Germantown-based Correlogic Systems filed for Chapter 11 bankruptcy earlier this month so that the diagnostic testing company can shed contracts with two major laboratory test suppliers that it says deter investors.
Though the circumstances of Correlogic’s filing are unique, its struggle points to a larger issue for many biotech companies: securing enough money to work their way through the development process in hopes of bringing a product to market.
That can take years, even decades, as companies juggle scientific tests and clinical trials with government regulation. In an anemic economy, in which investments are only beginning to pick up after falling to their lowest level in more than a decade, long-term financing can be hard to come by.
John Korpela, who directs Montgomery County’s five business incubators, including the facility where Correlogic has offices, declined to speak about the company’s specific situation, but said a lack of investor funding is common in a down economy.
“A year ago, even six months ago, it was difficult for companies to raise money because investors were basically doing triage with their portfolios,” he said.
Correlogic chief executive Peter Levine said the reason his company ran out of money wasn’t a lack of interest from venture capitalists. Instead, the company’s contracts with two suppliers, Quest Diagnostics and LabCorp, narrowed the potential payoff for investors.
“That business model has changed, and the idea of having distribution through [channels like] Quest or LabCorp isn’t viewed with the same enthusiasm as it was years ago,” Levine said. “There is real emphasis today on companies like Correlogic being able to offer the assays [tests] themselves.”
Levine said the issue stems from a blood test it developed to detect ovarian cancer. After conducting a successful trial, Levine said, the Food and Drug Administration determined in 2008 that the subject pool used for the tests was insufficient.
Faced with a longer, more expensive road to market, Levine said he turned to Quest and LabCorp for financial support. Neither offered, he said, because an investment by one of them could wind up helping the other company.
Neither Quest nor LabCorp responded in time to comment for this story.

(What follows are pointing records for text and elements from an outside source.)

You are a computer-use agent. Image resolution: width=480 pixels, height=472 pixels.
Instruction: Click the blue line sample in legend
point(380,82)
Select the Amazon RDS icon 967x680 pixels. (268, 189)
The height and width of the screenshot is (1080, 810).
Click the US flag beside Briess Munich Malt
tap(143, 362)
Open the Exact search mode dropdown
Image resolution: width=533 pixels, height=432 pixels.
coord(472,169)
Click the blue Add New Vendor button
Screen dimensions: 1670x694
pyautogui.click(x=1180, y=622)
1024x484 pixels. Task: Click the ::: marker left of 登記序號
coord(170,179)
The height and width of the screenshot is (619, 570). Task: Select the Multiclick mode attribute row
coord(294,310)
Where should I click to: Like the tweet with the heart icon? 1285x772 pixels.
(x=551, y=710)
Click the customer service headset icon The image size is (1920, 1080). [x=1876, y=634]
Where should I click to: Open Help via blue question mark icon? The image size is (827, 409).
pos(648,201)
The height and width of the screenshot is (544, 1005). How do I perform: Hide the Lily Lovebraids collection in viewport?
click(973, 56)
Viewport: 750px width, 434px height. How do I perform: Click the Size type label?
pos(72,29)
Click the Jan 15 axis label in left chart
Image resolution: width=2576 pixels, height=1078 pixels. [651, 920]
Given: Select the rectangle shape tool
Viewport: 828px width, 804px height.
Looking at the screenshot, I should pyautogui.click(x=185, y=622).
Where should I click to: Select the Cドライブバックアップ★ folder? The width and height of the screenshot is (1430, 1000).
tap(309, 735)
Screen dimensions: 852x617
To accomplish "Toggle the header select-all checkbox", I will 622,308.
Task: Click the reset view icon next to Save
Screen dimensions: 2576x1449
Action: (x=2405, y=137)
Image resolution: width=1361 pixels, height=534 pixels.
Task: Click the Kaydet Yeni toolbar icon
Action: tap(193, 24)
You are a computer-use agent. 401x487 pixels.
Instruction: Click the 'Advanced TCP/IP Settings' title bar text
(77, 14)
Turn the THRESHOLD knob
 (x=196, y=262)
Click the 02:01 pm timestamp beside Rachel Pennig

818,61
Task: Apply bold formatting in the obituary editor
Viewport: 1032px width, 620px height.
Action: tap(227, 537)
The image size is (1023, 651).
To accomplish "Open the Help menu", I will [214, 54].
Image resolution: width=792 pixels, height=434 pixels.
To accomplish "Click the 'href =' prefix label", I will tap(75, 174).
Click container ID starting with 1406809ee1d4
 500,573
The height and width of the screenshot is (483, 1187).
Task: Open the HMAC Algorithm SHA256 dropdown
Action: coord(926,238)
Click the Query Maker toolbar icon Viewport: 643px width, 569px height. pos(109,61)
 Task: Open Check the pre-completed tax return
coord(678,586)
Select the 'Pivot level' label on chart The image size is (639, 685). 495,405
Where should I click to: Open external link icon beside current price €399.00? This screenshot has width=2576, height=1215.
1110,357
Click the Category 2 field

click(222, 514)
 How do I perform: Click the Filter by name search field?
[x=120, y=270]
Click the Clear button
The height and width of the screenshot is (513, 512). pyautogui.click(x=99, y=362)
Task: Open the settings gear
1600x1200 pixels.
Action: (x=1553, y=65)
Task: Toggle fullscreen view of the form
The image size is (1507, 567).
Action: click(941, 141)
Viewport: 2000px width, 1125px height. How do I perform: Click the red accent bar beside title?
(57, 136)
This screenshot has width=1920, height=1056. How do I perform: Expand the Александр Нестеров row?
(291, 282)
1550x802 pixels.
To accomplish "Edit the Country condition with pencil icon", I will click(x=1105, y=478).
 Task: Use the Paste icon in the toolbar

Potential investors have said that if the test makes it to market, the contracts mean they would not earn enough to justify their injection of funds, Levine said.
“Clearing the decks of those older agreements will make it easier to reorganize, get additional funds and emerge from Chapter 11 without those agreements holding us back,” he said.
The July 16 court filing shows that Correlogic owes hundreds of thousands of dollars in rent, legal and other professional fees, and deferred salaries to employees. Levine himself is the largest unsecured creditor, having deferred $414,663 of his own earnings.